Enabling jumbo frames may increase throughput. You must enable jumbo frames on all of your network components to get any benefit.

RSS Queues

If you have multiple 10Gbps (or faster) ports installed in a system, the RSS queues of each adapter port can be adjusted to use non-overlapping sets of processors within the adapter’s local Non-Uniform Memory Access (NUMA) Node/Socket. Change the RSS Base Processor Number for each adapter port so that the combination of the base processor and the max number of RSS processors settings ensure non-overlapping cores.For Microsoft Windows systems, do the following:

  1. Identify the adapter ports to be adjusted and inspect their RssProcessorArray using the Get-NetAdapterRSS PowerShell cmdlet.

  2. Identify the processors with NUMA distance 0. These are the cores in the adapter’s local NUMA Node/Socket and will provide the best performance.

  3. Adjust the RSS Base processor on each port to use a non-overlapping set of processors within the local set of processors. You can do this manually or using the following PowerShell command:

    Set-NetAdapterAdvancedProperty -Name <Adapter Name> -DisplayName "RSS Base
    Processor Number" -DisplayValue <RSS Base Proc Value>
    
  4. Use the Get-NetAdapterAdvancedproperty cmdlet to check that the right values have been set:

    Get-NetAdapterAdvancedproperty -Name <Adapter Name>
    

For example: For a 4-port adapter with Local processors 0, 2, 4, 6, 8, 10, 12, 14, 16, 18, 20, 22, 24, 26, 28, 30, and Max RSS processor of 8, set the RSS base processors to 0, 8, 16 and 24.

CPU Affinity

When passing traffic on multiple network ports using an I/O application that runs on most or all of the cores in your system, consider setting the CPU Affinity for that application to fewer cores. This should reduce CPU utilization and in some cases may increase throughput for the device. The cores selected for CPU Affinity must be local to the affected network device’s Processor Node/Group. You can use the PowerShell command Get-NetAdapterRSS to list the cores that are local to a device. You may need to increase the number of cores assigned to the application to maximize throughput. Refer to your operating system documentation for more details on setting the CPU Affinity.

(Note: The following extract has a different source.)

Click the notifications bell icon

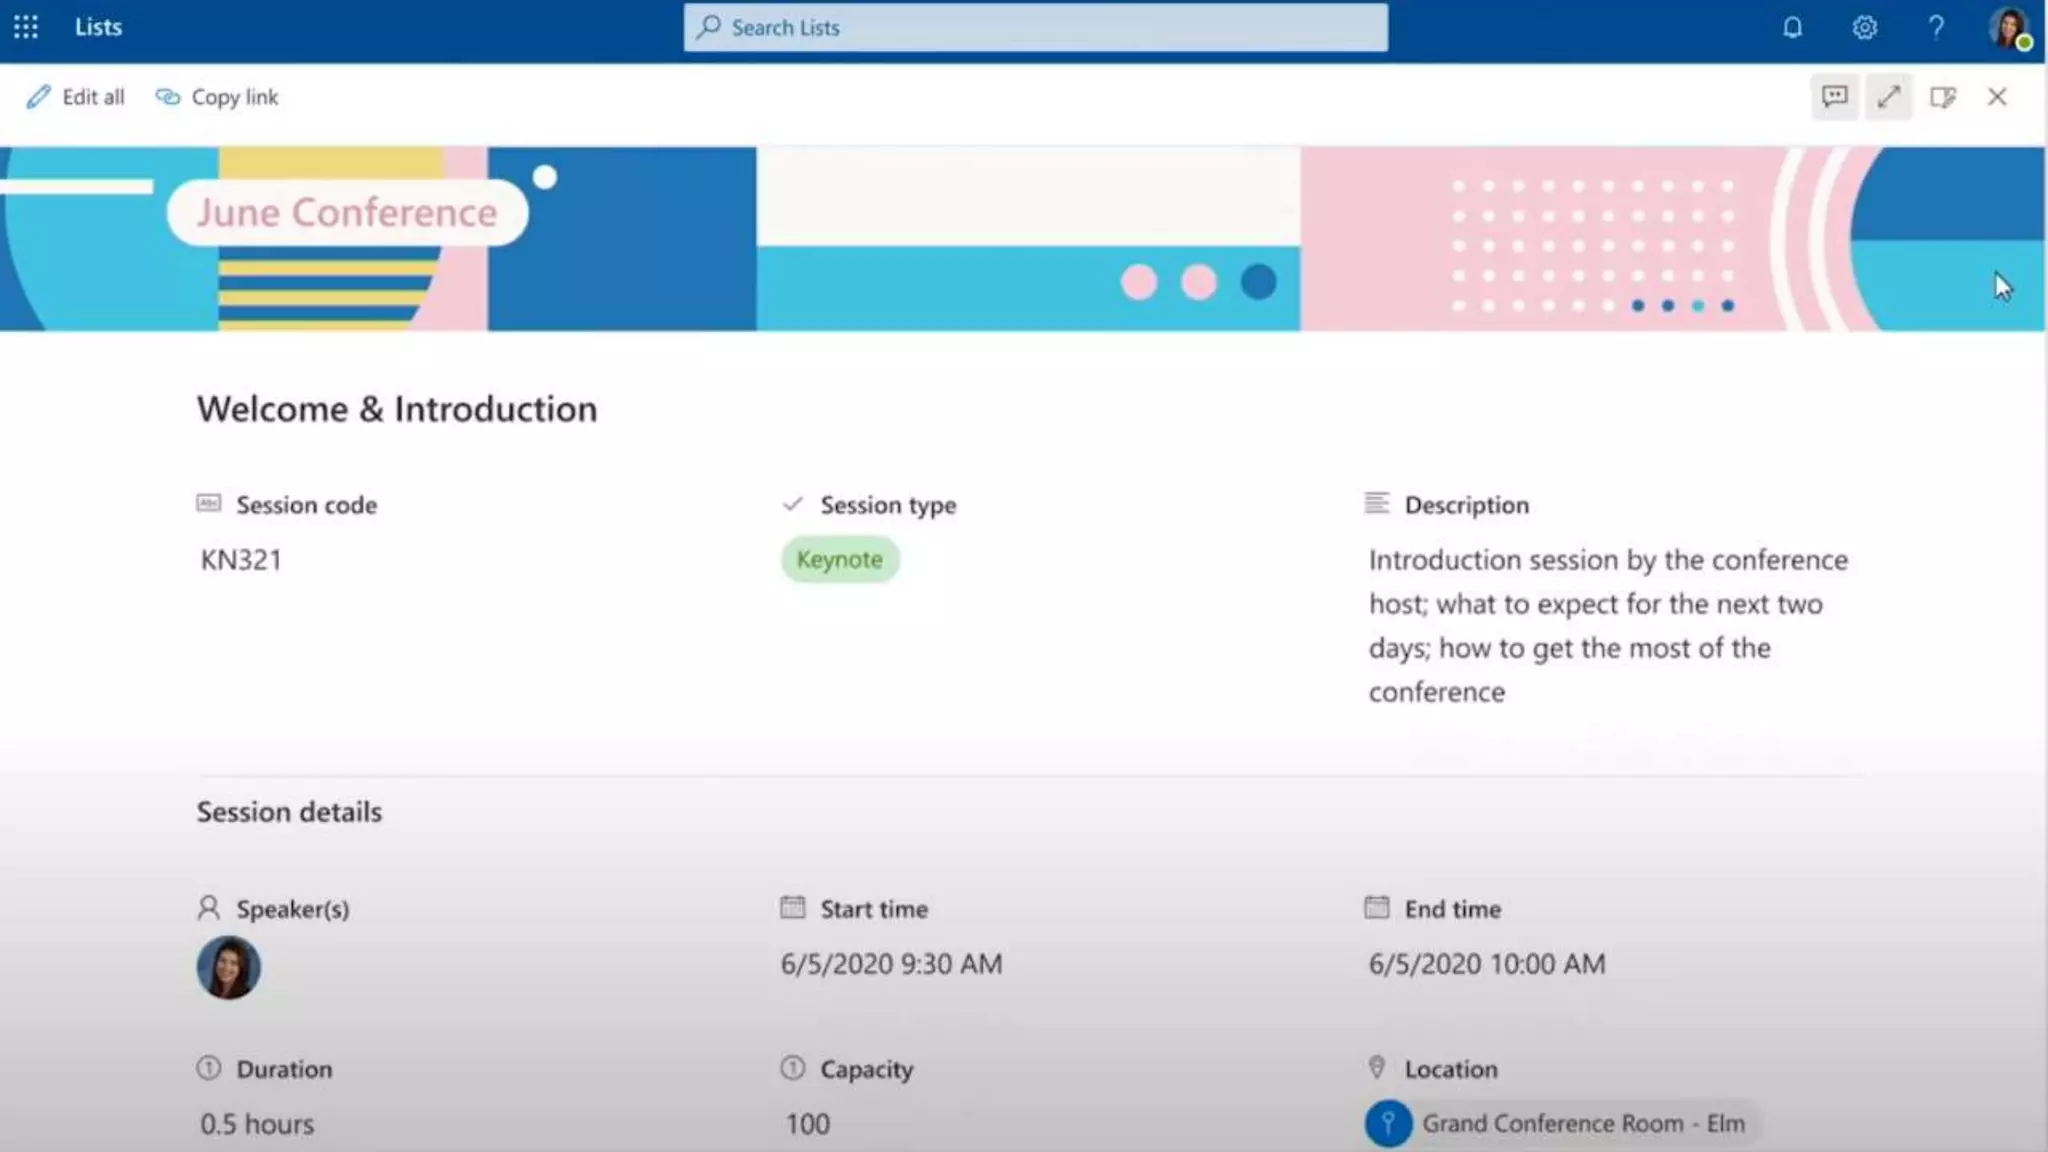[1792, 27]
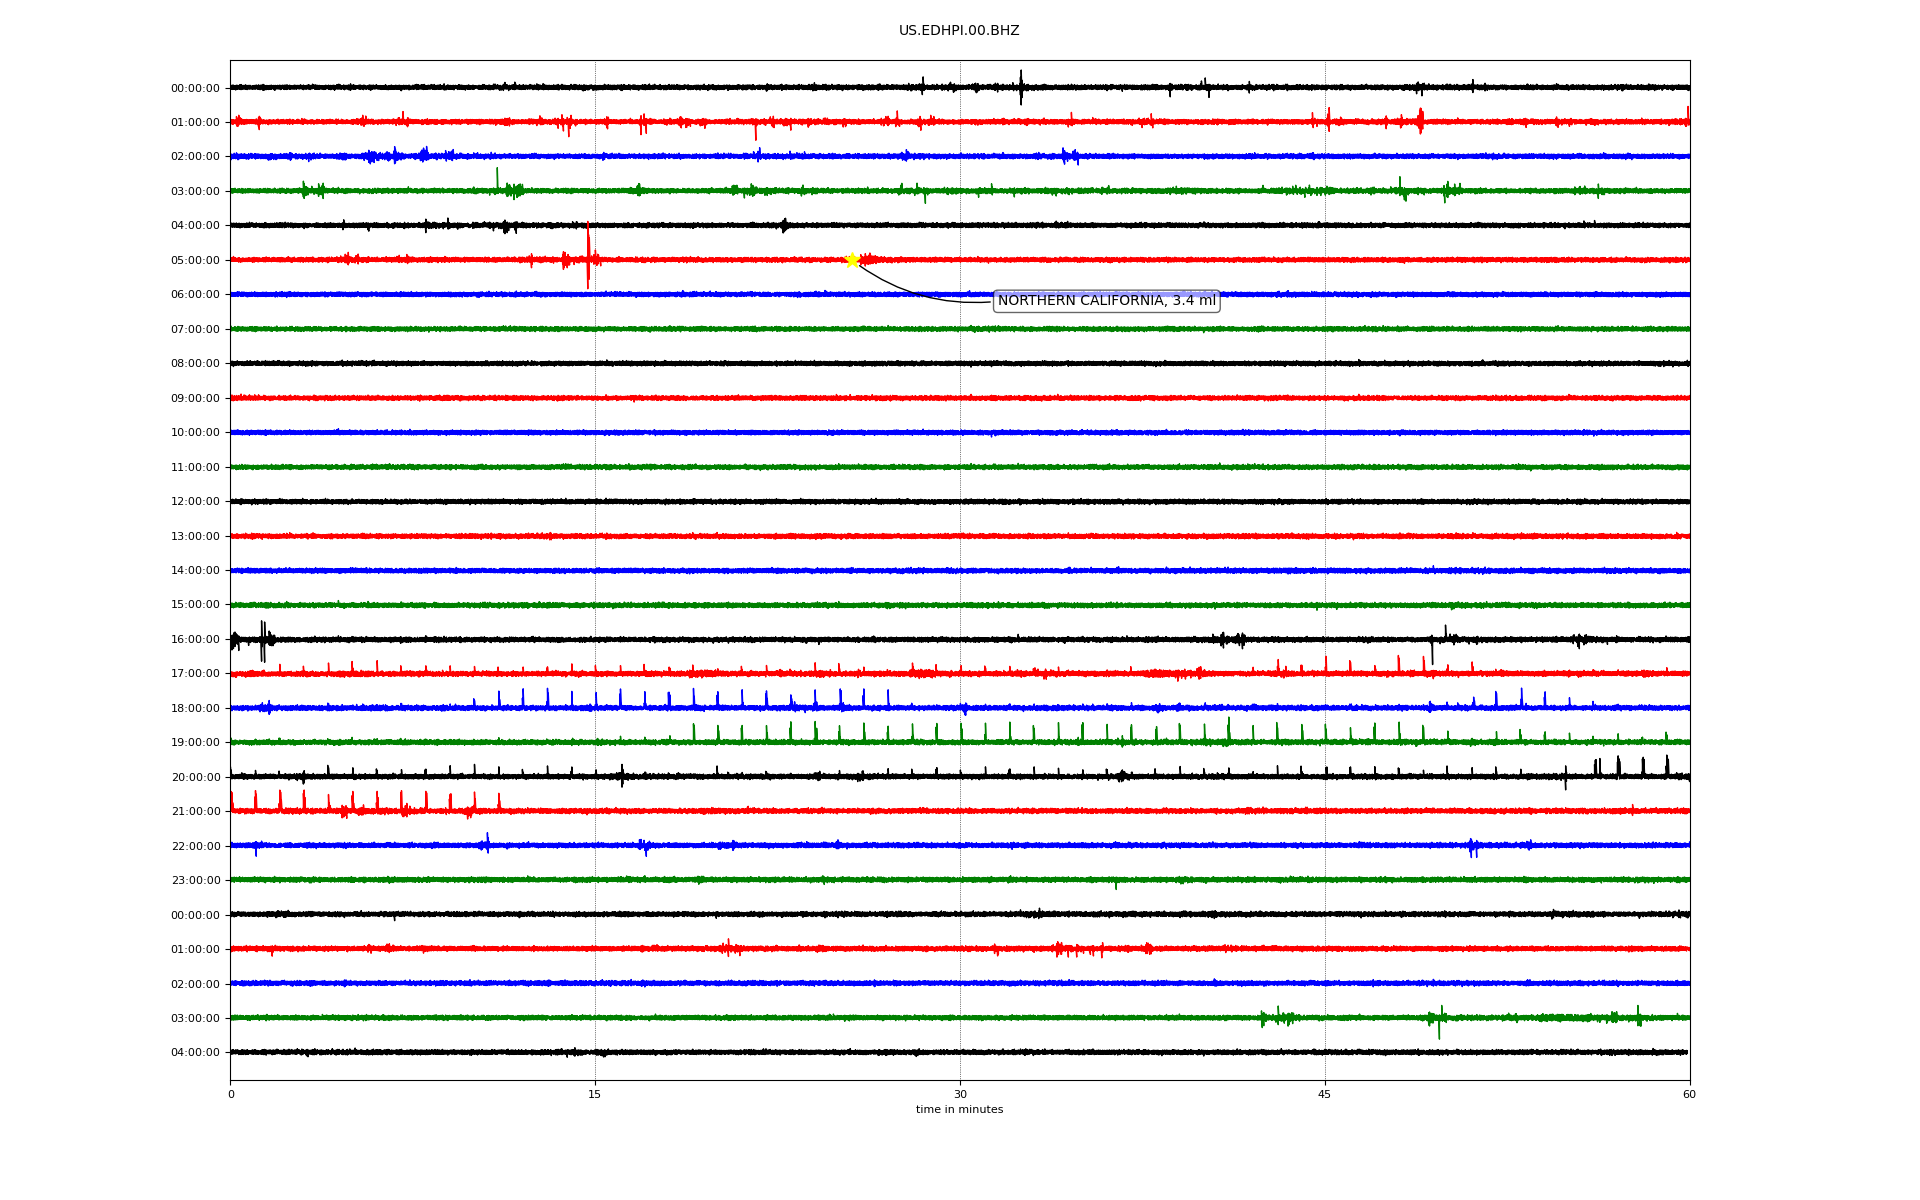Click the x-axis tick label 60
This screenshot has width=1920, height=1200.
pyautogui.click(x=1689, y=1094)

Optimization for Specific Usage Models

The following sections describe possible tasks you can try to optimize performance for specific server usage models.

Optimize for Quick Response and Low Latency

Useful for: Video, audio, and High Performance Computing Cluster (HPCC) servers

  • Minimize or disable interrupt moderation rate.

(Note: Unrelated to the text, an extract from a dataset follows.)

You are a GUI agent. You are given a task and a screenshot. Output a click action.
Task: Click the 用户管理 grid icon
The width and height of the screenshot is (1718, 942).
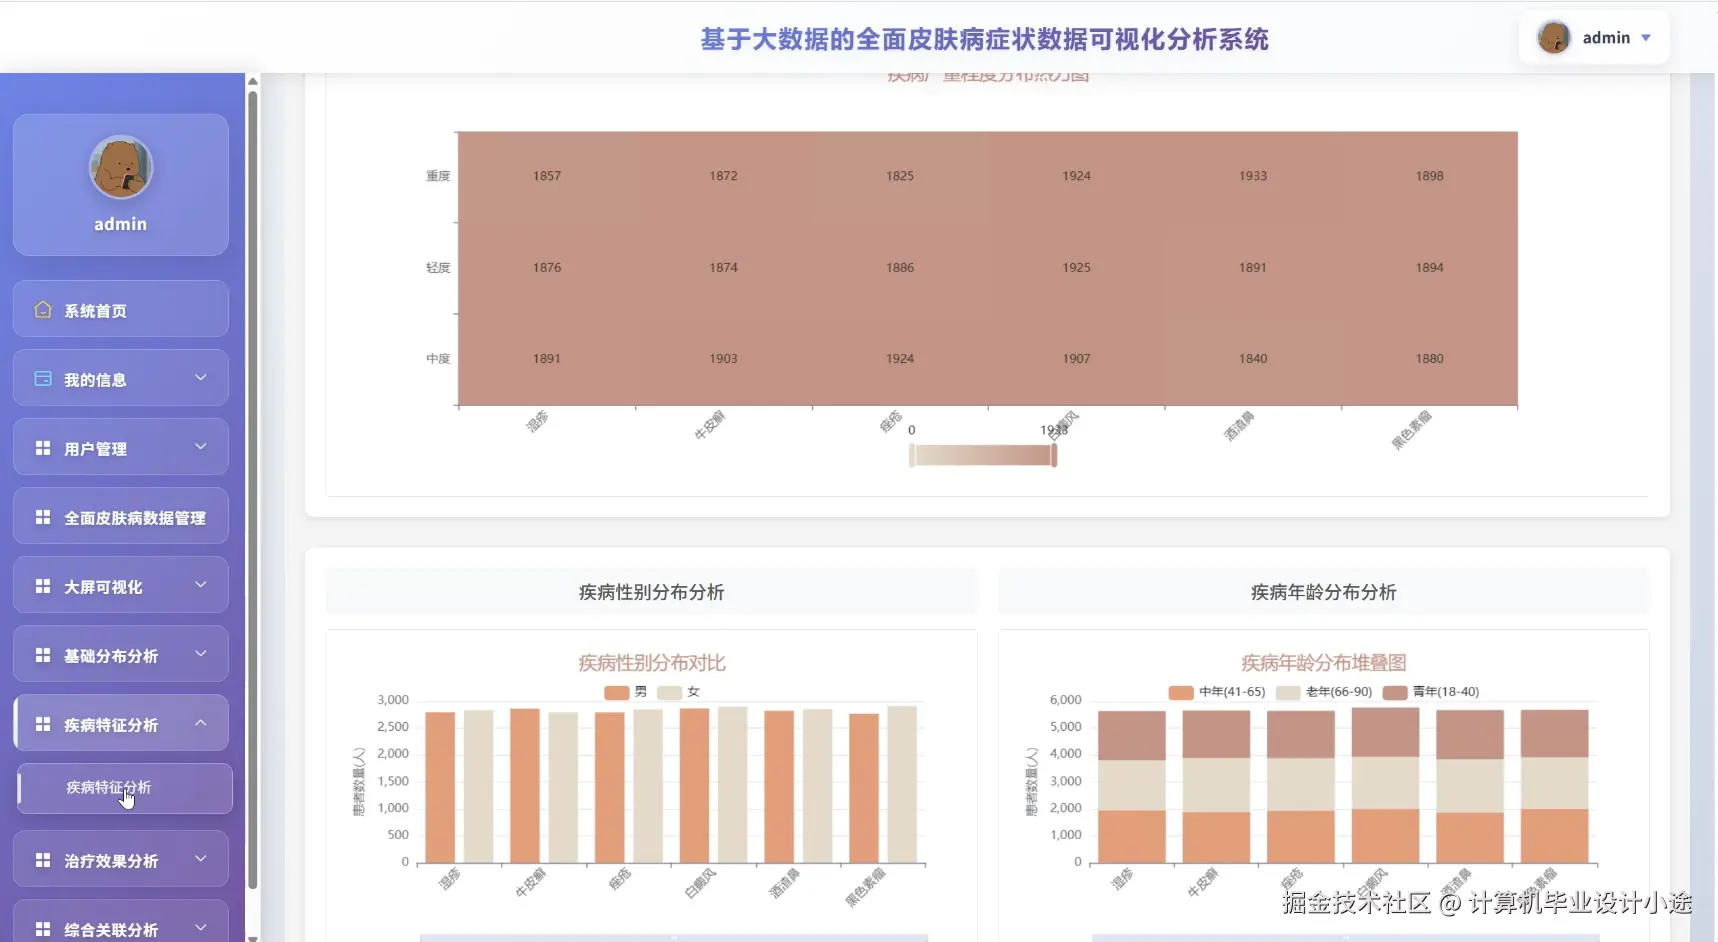(41, 447)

  • Disable offload TCP segmentation.

  • Disable jumbo packets.

  • Increase transmit descriptors.

  • Increase receive descriptors.

  • Increase RSS queues.

Optimize for Throughput

Useful for: Data backup/retrieval and file servers

  • Enable jumbo packets.

  • Increase transmit descriptors.

  • Increase receive descriptors.

  • On systems that support NUMA, set the Preferred NUMA Node on each adapter to achieve better scaling across NUMA nodes.

Optimize for CPU Utilization

Useful for: Application, web, mail, and database servers

  • Maximize interrupt moderation rate.

  • Keep the default setting for the number of receive descriptors; avoid setting large numbers of receive descriptors.

  • Decrease RSS queues.

  • In Hyper-V environments, decrease the max number of RSS CPUs.